The Villanovan Astrologer

Breanna DiMaio

Aquarius (Jan. 21 – Feb. 19) 

You are sad about not having a Valentine. Just remember, no one loves you on any other day of the year either.


Pisces (Feb. 20 – March 20)

2009 called, “Jersey Shore” wants their dance moves back.  


Aries (March 21 – April 20)

Drink a milkshake. Watch as all the boys come to your yard. 


Taurus (April 21 – May 21)

We get it, you vape.


Gemini (May 22 – June 22)

You have a ticket to the next Wells Fargo game. Give it to me. Trust me. 


Cancer (June 23 – July 23)

You’re going to post a picture of you and your dog on Instagram for Valentines Day. Don’t. 


Leo (July 24 – Aug. 23)

Venus is pulling you to tell your crush you like them. Venus is also voting for Donald Trump. 


Virgo (Aug. 24 – Sept. 23)

You’ve been considering getting a new piercing. The stars have aligned in your favor. Your Mom has not. 

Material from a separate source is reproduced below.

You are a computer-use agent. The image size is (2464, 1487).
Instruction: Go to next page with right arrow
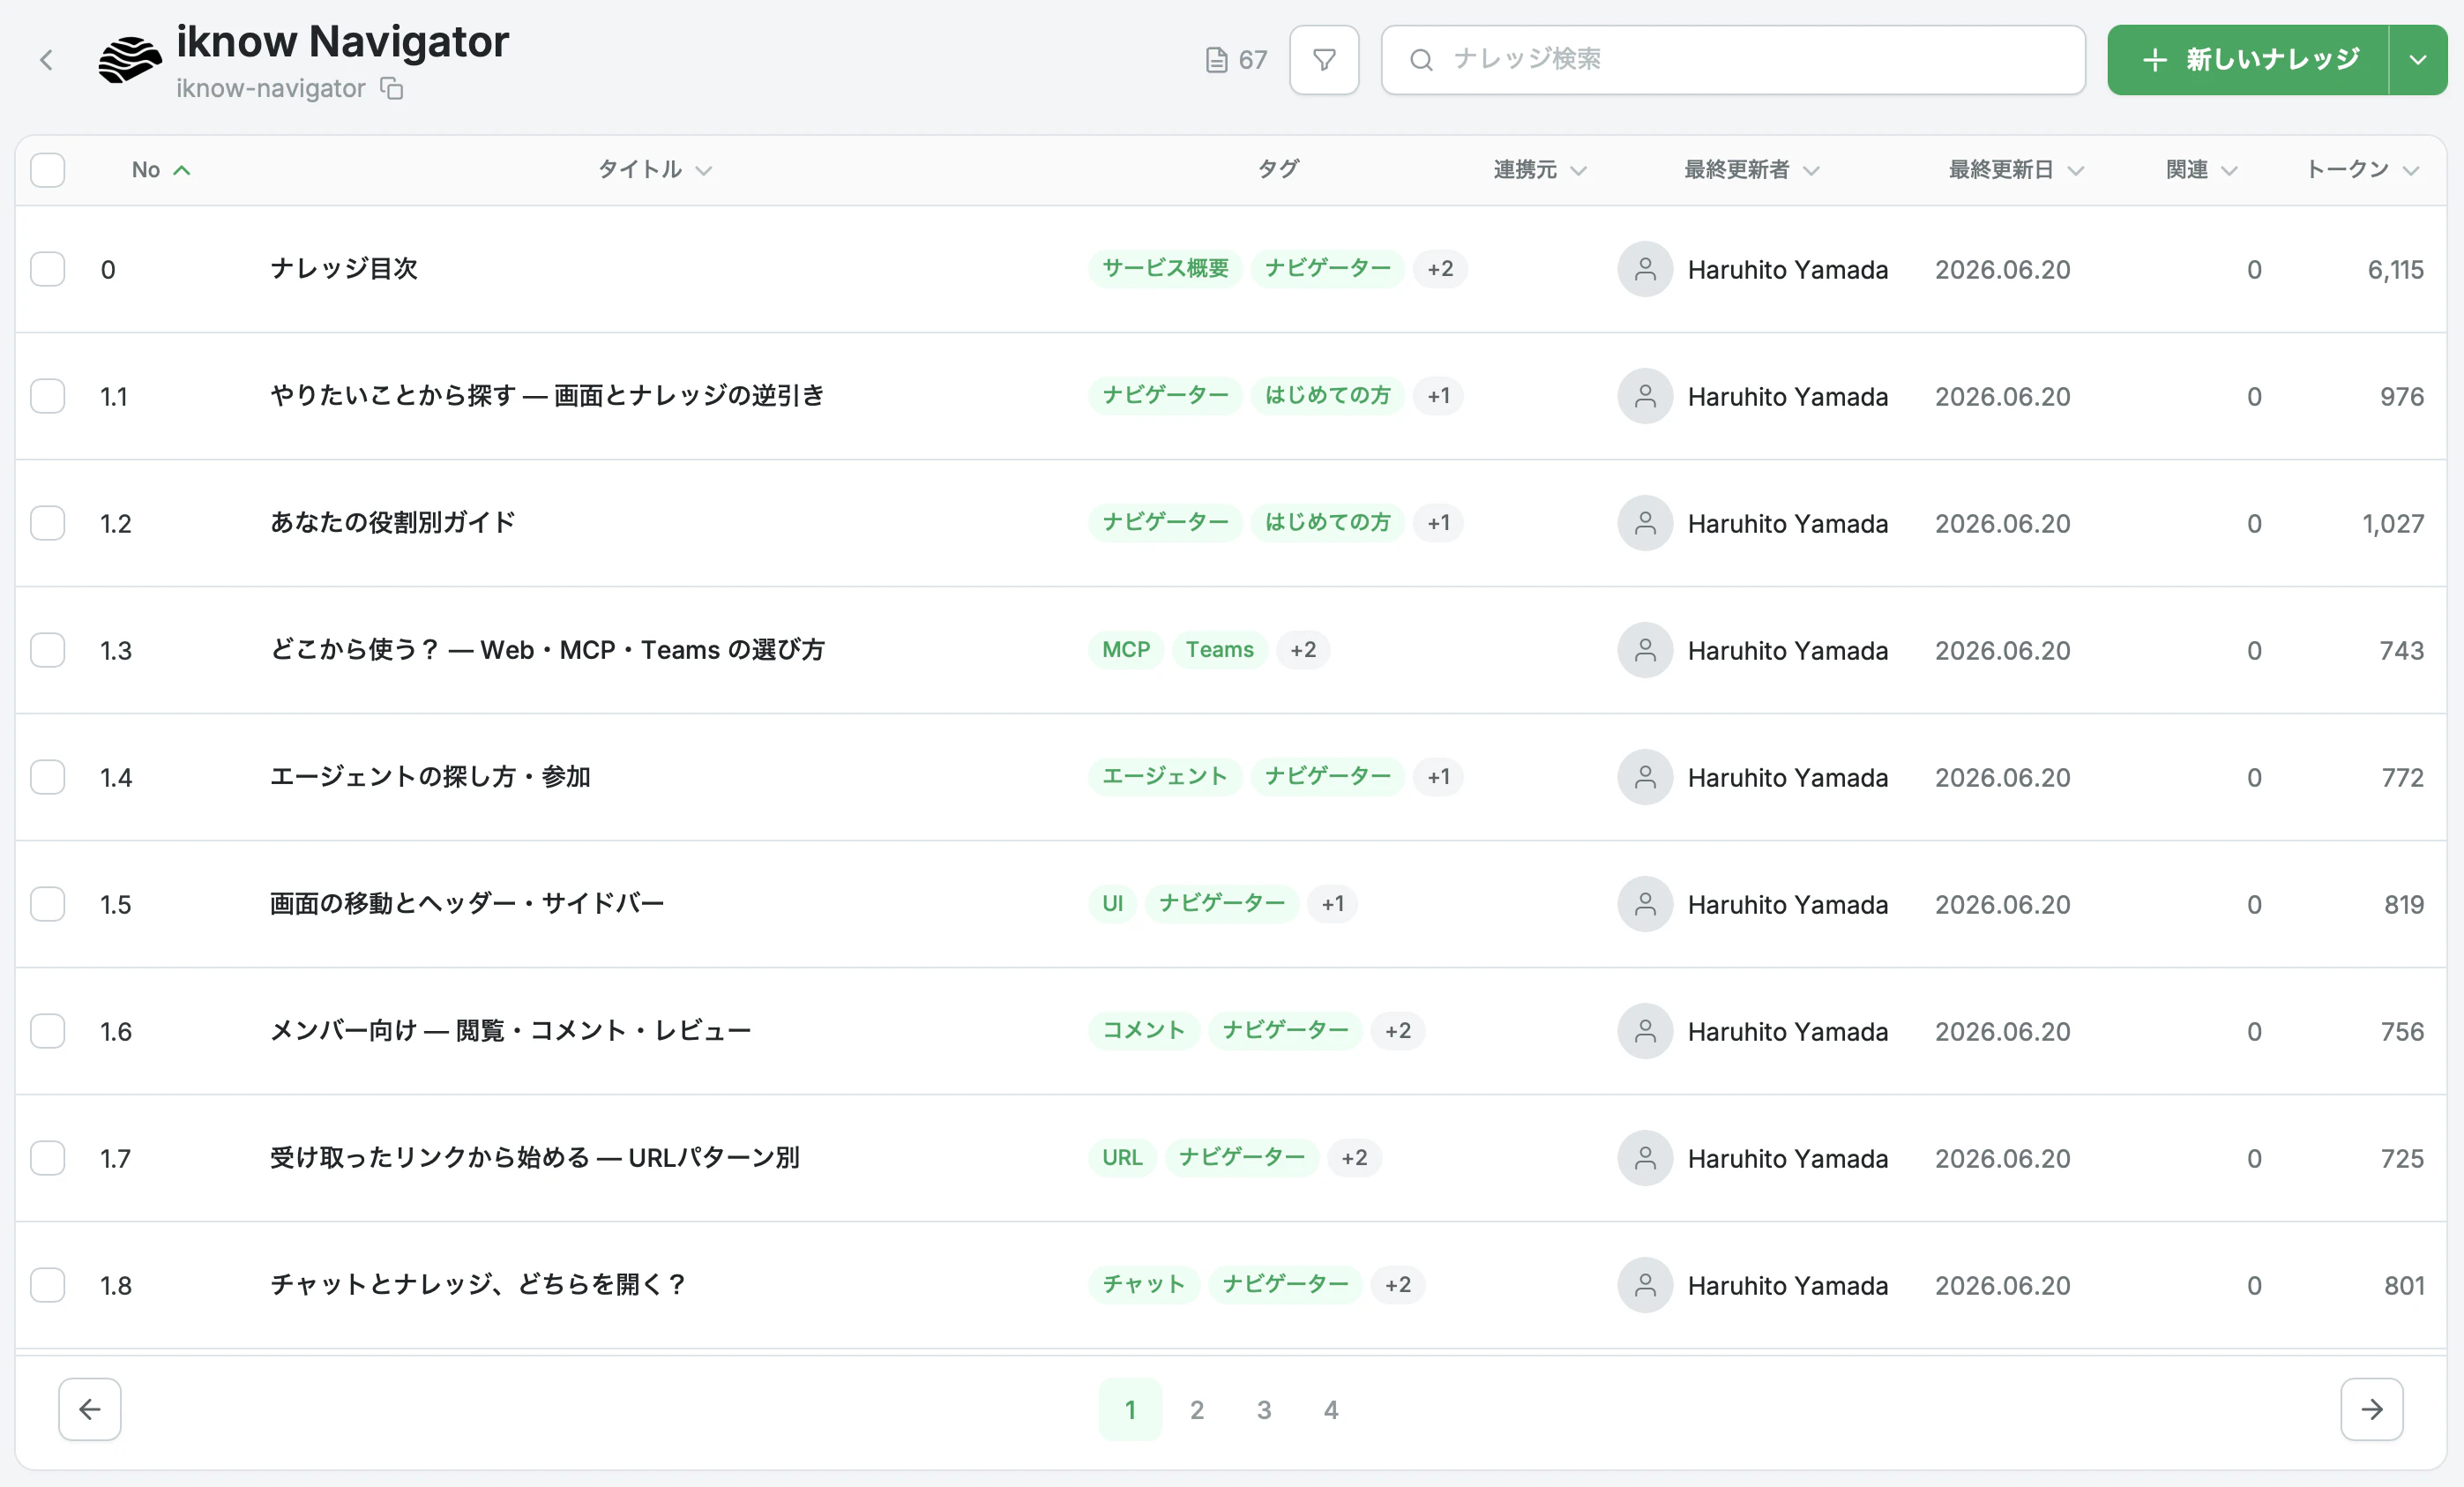pyautogui.click(x=2372, y=1409)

Libra (Sept. 24 – Oct. 23)

Tell the guy who delivers your takeout this weekend that you love him. Let me know what happens. 


Scorpio (Oct. 24 – Nov. 22) 

You will meet your Valentine at The Courts. He/she will not text you the next day. 


Sagittarius (Nov. 23 – Dec. 21)

Revamp @NovaMakeout. You will receive a lot of good karma. 


Capricorn (Dec. 22 – Jan. 20)

You will embarrass yourself in front of the basketball team this week. You will be tweeted about.